Matanbuchus

Matanbuchus is a malicious software (malware) that has been actively used in various cyberattacks since July 16, 2022. Initially identified as part of a malspam campaign by Unit 42 in February 2023, it was believed to be a possible drop from the PikaBot malware. However, subsequent analysis revealed Matanbuchus to be a unique malware family. The malware has been linked to ransomware activity related to several strains such as Quantum, Nokoyawa, BlackCat, Royal, Cl0p, Cactus, and Play. It has also been associated with off-the-shelf post-exploitation tools like Cobalt Strike and Sliver, as well as other loaders such as IcedID. The Matanbuchus malware loader has been deployed alongside other harmful programs in cyberattacks carried out by threat groups, notably ShadowSyndicate.

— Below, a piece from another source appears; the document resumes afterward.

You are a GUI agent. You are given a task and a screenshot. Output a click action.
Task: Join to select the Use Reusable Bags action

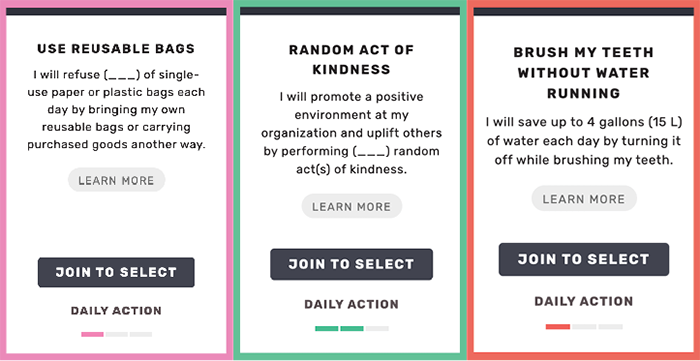coord(116,272)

These include Remote Access Trojans (RATs) like DarkGate and NetSupport, information stealers such as Lumma and Vidar, and penetration testing tools like Sliver and Meterpreter. Cybercriminals have often tricked users into installing malware, including Matanbuchus or DarkGate, through deceptive messages offering "how to fix" or "auto-fix" options, leading to the execution of PowerShell or DLL files. In a recent development reported on March 11, 2024, Matanbuchus has evolved to exploit XLS files to compromise Windows machines. This new method of attack signifies an escalation in its threat level and underscores the need for robust cybersecurity measures. As Matanbuchus continues to adapt and expand its methods, it remains a significant concern for cybersecurity experts globally.